On Not Seeing the Wood for the Trees
How frequently do you find yourself looking for something and not being able to find it – the car keys, a purse, an item of clothing, or a mobile phone?
This is an experience which happens to even the most organised of us, usually when we are panicking about getting somewhere quickly.
But isn’t it often also the case that having searched high and low for that elusive item you then find it in exactly the place where you would have expected to find it - the place, in fact, where you started your search. For some reason you just didn’t see it the first time around.
Life can play tricks on us in that way. The reason for this is not because of that mischievous gremlin hidden under the cupboard, determined to make life as difficult and stressful as possible for us.
The reason probably is that you embarked upon your search in the expectation of not being able to find the item in the first place. You were already hassled and you just knew that the car keys wouldn’t be in the place you left them.
In other words, the expectation you set out with, became a self-fulfilling prophecy. When this happens it’s not life playing tricks on us, but more particularly our own minds. We project our pre-conceptions into the visible world around us. We think we won’t find it, therefore we don’t.
DEEPER LESSONS
Although this may appear a trivial example of way the mind works, deeper lessons can be learned. This ability to miss out on things right in front of our eyes - not to see the wood for the trees - is precisely the kind of way magicians work their tricks on us.
More specifically though it gives us a small hint of the power our inner minds have over the ways we see the world.
If setting out with a belief that we won’t find something means we don’t see the object right in front of our eyes, then consider the effect of all our other beliefs upon the ways we perceive the world - beliefs which have been deeply embedded in our unconscious minds from early childhood onwards.
PRECONCEPTIONS
Our whole life, our whole way of seeing the world is inevitably based upon preconceptions. We couldn’t function without them. Without an inner map to find our way around the world we would have to think about everything we did. And that would be very time-consuming.
The trouble is that these preconceptions are sometimes misplaced and don’t always work to our benefit. In this way they can result in us mis-perceiving the world.
An important part of the work of therapists is to help clients to identify those preconceptions which have led them to view a particular situation or relationship in a way which is unhelpful or limiting.
So stop for a moment and consider: are there things in the world out there which you are just not seeing or that you are seeing through the lens of a misplaced belief?

Activity 1 - Please transcribe the passage of the essay on not seeing the wood for the trees starting at "This is an experience" and ending at "possible for us.".
Activity 2 - Decide whether each statement agrees with the essay on not seeing the wood for the trees, and back each yes or no with the deciding words quoted from it. (a) The essay blames a mischievous gremlin for lost items. (b) The essay holds that we could not function without preconceptions. (c) The essay says therapists help clients identify unhelpful preconceptions.

Listed entries -
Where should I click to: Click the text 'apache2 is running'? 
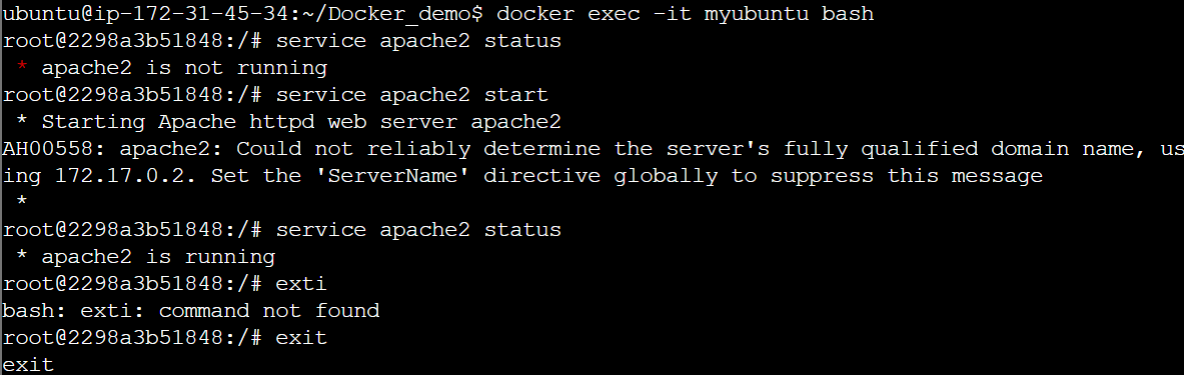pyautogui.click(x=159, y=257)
==
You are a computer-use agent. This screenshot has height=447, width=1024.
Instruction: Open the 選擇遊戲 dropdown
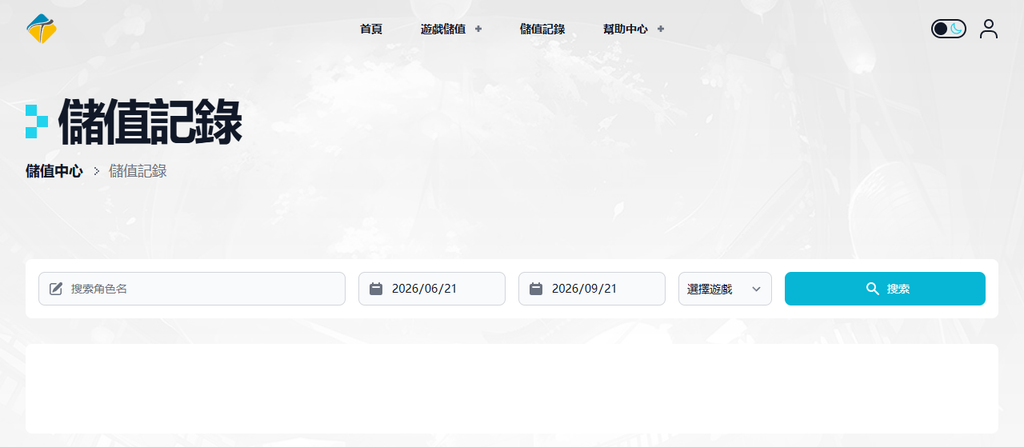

Response area 1 -
This is an experience which happens to even the most organised of us, usually when we are panicking about getting somewhere quickly.
But isn’t it often also the case that having searched high and low for that elusive item you then find it in exactly the place where you would have expected to find it - the place, in fact, where you started your search. For some reason you just didn’t see it the first time around.
Life can play tricks on us in that way. The reason for this is not because of that mischievous gremlin hidden under the cupboard, determined to make life as difficult and stressful as possible for us.

Response area 2 -
(a) No: "The reason for this is not because of that mischievous gremlin hidden under the cupboard"
(b) Yes: "We couldn’t function without them."
(c) Yes: "An important part of the work of therapists is to help clients to identify those preconceptions which have led them to view a particular situation or relationship in a way which is unhelpful or limiting."